My memory is that women used to hoe the small gardens the Africans used for subsistence. Form a Western feminist perspective perhaps that is equality. Although I didn't see the event, I understand that when it comes time to give birth the woman simply squats down and out comes the baby. Once the baby is strong enough, the mother will carry it on her back in a cloth sling as she hoes the garden, carries fire wood, cooks food and carries the water for the family. If the baby wets, the woman gets a refreshing bath. If the husband beats her, who will intervene in a country in which she is constantly in danger of death from members of the other tribe?

So how could leftist/Marxist women possibly claim that that life is good for women? Either they are rich papered women who have never seen how the rest of the world lives or they are so immersed in their own ideology that they can not see the obvious.

Clyde said...

Cuba?! Burundi?!?! GTF outta here! The places they listed were armpits where it's apparently equally miserable no matter what sex you are. Thank you, leftist international twits. I needed a good laugh today and you provide it.

Lewis Wetzel said...

There is something called the "Human Development Index" used by academics as an adjunct to other metrics of human progress (like GDP/capita).
The reason why the HDI was needed was because GDP/capita sometimes measures the wrong thing, as far as academics are concerned. Arab oil exporting nations may have a very high GDP/capita, but are still not 'developed' the way the academics would like them to be.
If the HDI remained in academia it wouldn't be so bad, but it is being used increasingly by NGO's -- like the DAVOS people -- to set policy and measure the effectiveness of policy.
Economists, as a rule, don't like the HDI because it's an arbitrary measure of value.

Brennan said...

What does this close the gap even mean?

It's a phony gap. It's the grievance industry continued. It's stimulus for idiots. $1 spent on a phony metric with shoddy methadology leads to hundreds of dollars in press and pr spent to sell it.

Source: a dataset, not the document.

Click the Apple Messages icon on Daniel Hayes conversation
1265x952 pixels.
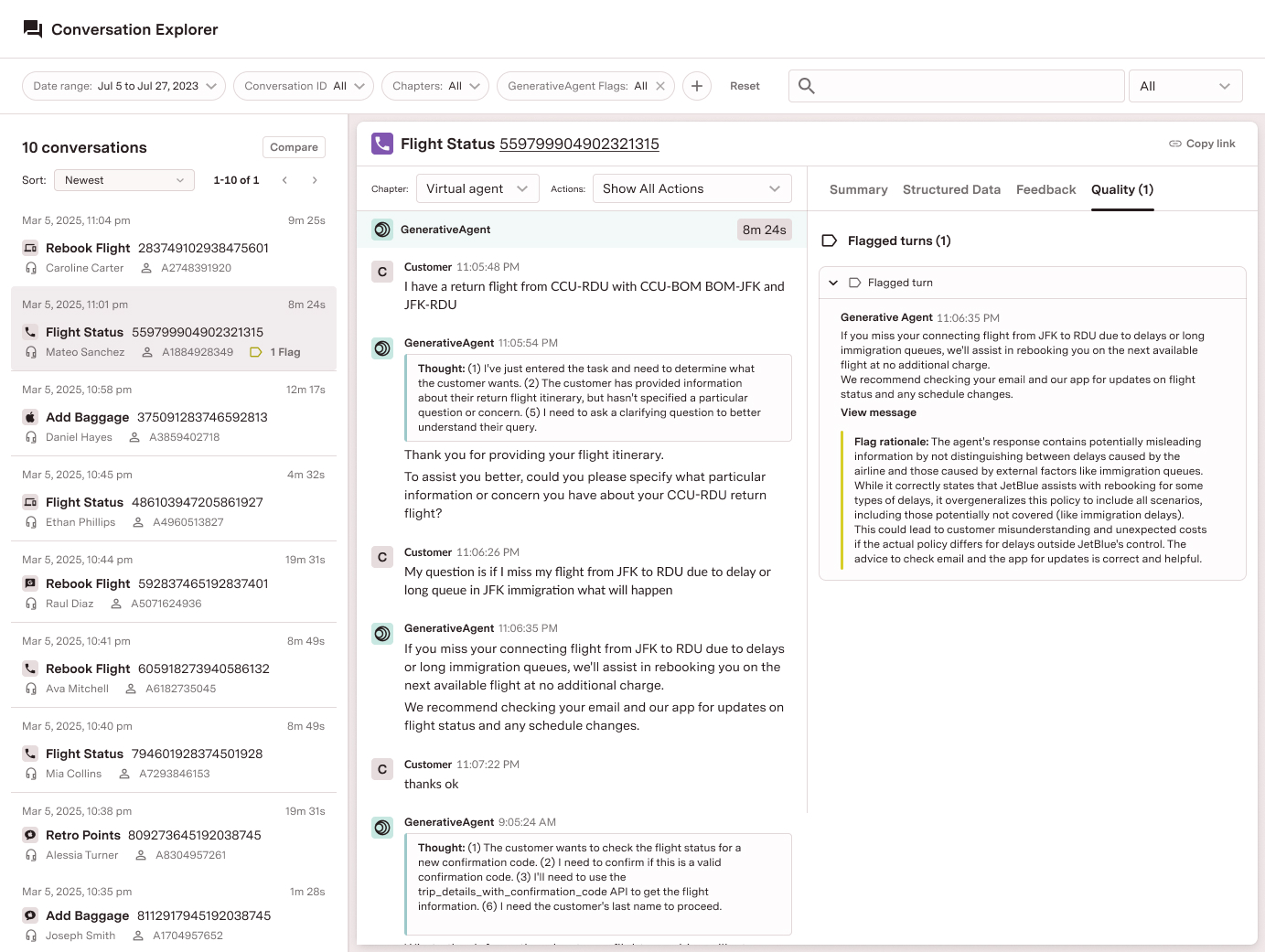point(30,416)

It enters the public domain as a talking point. If it's really good, it rises to the "Women earn 70 cents for every 100 a Man makes" levels.

Tarrou said...

You can tell this is the case because of the boatloads of american women you find crossing the gulf to Cuba every day. Life is better there for women! The World Economic Forum said so! Everyone buckle up for the anti-immigration rhetoric from Havana.

n.n said...

What of the argument that men are superfluous? The women who observed this trend are living in first-world nations, including America. Perhaps the concept of equality is biased.

Foobarista said...

These types of surveys say far more about the analysts preparing them than they do about the actual situations being examined.

I remember a similar sort of survey that tried to argue that Cuba and North Korea were the "happiest" countries on Earth. It turned out that it was comparing CO2 emissions, and apparently was trying to argue that low per-capita CO2 emissions correlated with happiness somehow. But oddly their list strongly correlated with both extreme poverty and extreme government repression, neither of which is thought to produce a happy population...

Trashhauler said...

Maybe we shouldn't be discussing this on Thanksgiving. Unless, of course, the DNC listed it on their talking points memo.